» **EXERCISE AIM**
Starting with the line that contains "Accepteren (384, 841)", set down each line through the end of the entries below, exactly and with nothing added.

Top of DATA SHOWN

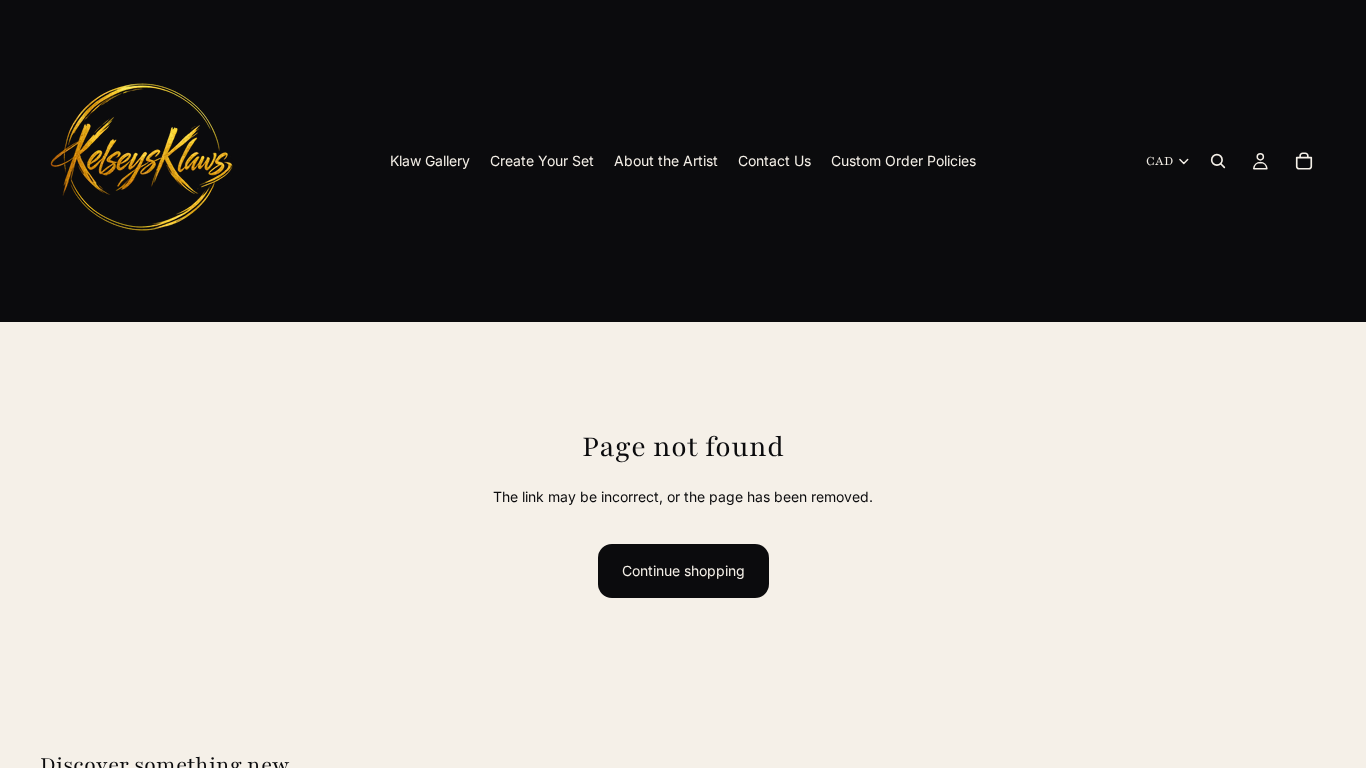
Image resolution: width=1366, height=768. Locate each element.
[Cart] (1304, 161)
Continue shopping (683, 570)
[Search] (1218, 161)
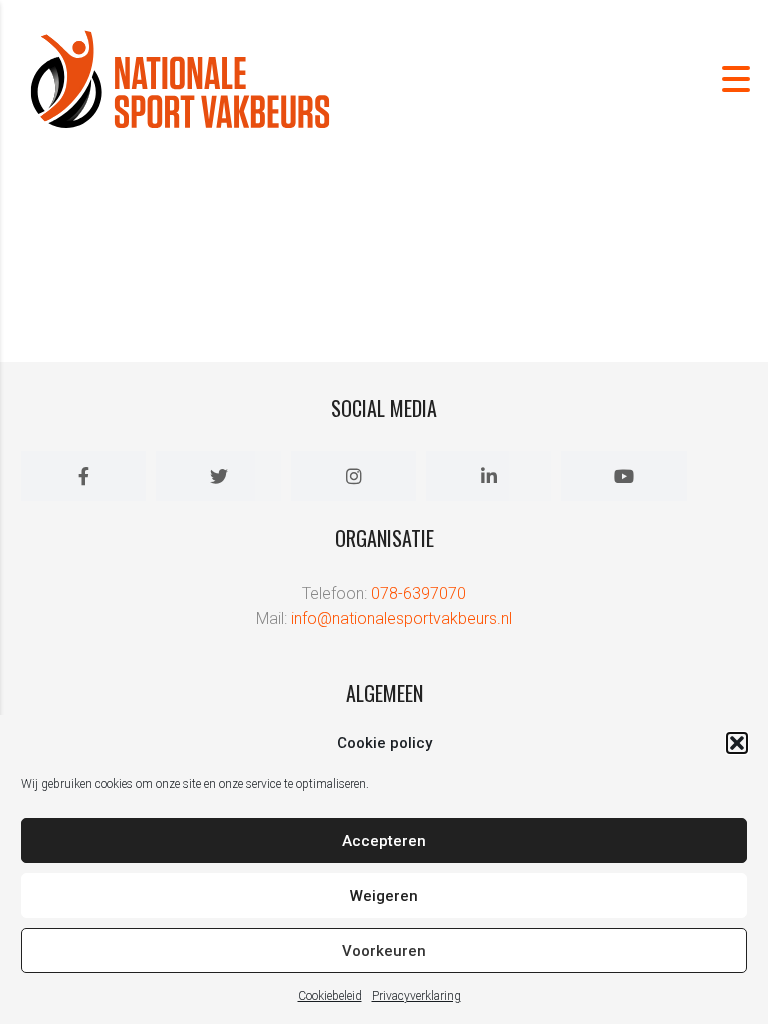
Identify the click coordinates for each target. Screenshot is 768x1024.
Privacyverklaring (416, 996)
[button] (737, 743)
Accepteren (384, 841)
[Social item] (83, 476)
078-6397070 (418, 593)
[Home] (180, 77)
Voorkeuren (384, 951)
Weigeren (384, 896)
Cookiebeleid (330, 996)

Bottom of DATA SHOWN

» **RESPONSE FOR THIS EXERCISE**
Accepteren (384, 841)
[Social item] (83, 476)
078-6397070 (418, 593)
[Home] (180, 77)
Voorkeuren (384, 951)
Weigeren (384, 896)
Cookiebeleid (330, 996)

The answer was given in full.